There has been a push in recent years for governments and statistical agencies to augment the orthodox measure of citizens’ economic welfare (GDP per capita) with something broader. To this end, the ABS has created Measuring Australia’s Progress, which is really just a compendium of indicators drawn from various ABS data releases. Treasury has developed its ‘wellbeing framework‘, which purports to give the department a broader set of criteria to evaluate public policy.
The French, in a typically understated move, commissioned a couple of Nobel prize winners to write a lengthy report on the strengths and weaknesses of various methods of evaluating economic and social progress, and they’ve apparently been lobbying international institutions to move towards a multi-dimensional measure of wellbeing.

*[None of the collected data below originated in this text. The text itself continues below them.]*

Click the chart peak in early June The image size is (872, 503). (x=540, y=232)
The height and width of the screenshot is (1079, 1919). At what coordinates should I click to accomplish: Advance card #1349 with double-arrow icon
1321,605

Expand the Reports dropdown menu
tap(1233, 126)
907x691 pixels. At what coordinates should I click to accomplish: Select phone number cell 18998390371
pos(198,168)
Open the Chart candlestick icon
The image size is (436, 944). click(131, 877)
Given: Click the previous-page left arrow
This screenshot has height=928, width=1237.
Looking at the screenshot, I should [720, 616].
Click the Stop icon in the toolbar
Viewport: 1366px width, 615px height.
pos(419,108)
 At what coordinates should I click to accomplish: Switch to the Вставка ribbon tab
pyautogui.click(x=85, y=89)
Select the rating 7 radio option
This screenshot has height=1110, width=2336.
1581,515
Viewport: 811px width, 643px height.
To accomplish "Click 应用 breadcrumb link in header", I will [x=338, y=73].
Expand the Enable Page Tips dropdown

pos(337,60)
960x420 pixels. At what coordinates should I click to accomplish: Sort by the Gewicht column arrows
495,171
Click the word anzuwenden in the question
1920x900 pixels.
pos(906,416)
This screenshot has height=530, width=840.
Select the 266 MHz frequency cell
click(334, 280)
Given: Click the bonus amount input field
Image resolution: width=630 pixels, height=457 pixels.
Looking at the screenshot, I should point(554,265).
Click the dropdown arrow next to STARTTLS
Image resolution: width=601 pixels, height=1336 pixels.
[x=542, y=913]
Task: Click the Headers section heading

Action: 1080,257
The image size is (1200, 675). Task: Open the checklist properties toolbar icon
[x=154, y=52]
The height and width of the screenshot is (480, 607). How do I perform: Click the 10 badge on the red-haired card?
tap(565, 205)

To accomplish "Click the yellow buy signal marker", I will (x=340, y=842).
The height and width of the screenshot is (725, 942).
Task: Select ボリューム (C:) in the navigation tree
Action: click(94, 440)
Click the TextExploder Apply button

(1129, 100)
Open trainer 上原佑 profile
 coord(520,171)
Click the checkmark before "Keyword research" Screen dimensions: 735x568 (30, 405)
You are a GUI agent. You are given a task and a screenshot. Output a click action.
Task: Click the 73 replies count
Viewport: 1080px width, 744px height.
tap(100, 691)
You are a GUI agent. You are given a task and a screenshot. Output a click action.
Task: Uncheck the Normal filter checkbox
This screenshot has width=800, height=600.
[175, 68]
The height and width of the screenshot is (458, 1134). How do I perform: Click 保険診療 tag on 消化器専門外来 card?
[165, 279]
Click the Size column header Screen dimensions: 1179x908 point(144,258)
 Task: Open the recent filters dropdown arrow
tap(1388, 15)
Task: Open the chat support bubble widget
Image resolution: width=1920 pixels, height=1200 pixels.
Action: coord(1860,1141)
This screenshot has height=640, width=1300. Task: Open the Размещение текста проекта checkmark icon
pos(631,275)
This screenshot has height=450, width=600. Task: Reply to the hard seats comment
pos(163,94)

Now the OECD has created its Better Life Index, which enables comparisons of the standard of living across countries. I like the approach the OECD has taken here: the index includes a number of indicators of wellbeing, but it’s up to individuals to weight those indicators as they see fit to compare countries based on what factors they choose to value. For example, do you value work-life balance over income? Give it additional weight in the index? Don’t care about the environment? Give it no weight at all! It’s a pretty simple website, but you can have a bit of fun (well, if you’re a nerd) playing around with the data.
The real reason I wanted to link to this index is to highlight a finding that Peter Martin noted in today’s SMH/Age:
We are relatively safe, being half as likely to face assault as is typical in the OECD . But oddly we feel just as much as risk with 27 per cent of us feeling unsafe on the streets after dark, about the OECD average.
We feel about as unsafe as the inhabitants of the rest of the OECD, despite the fact that we are much safer! This is a striking and puzzling finding. Why are we so anxious?
Are our media outlets more likely to sensationalise incidents of assault (etc), and therefore make Australia seem less safe than it is?
Is there some innate fearfulness in Australian culture that leads people to be more anxious than is justified by the facts?
I don’t know, but I’d be interest to hear some theories.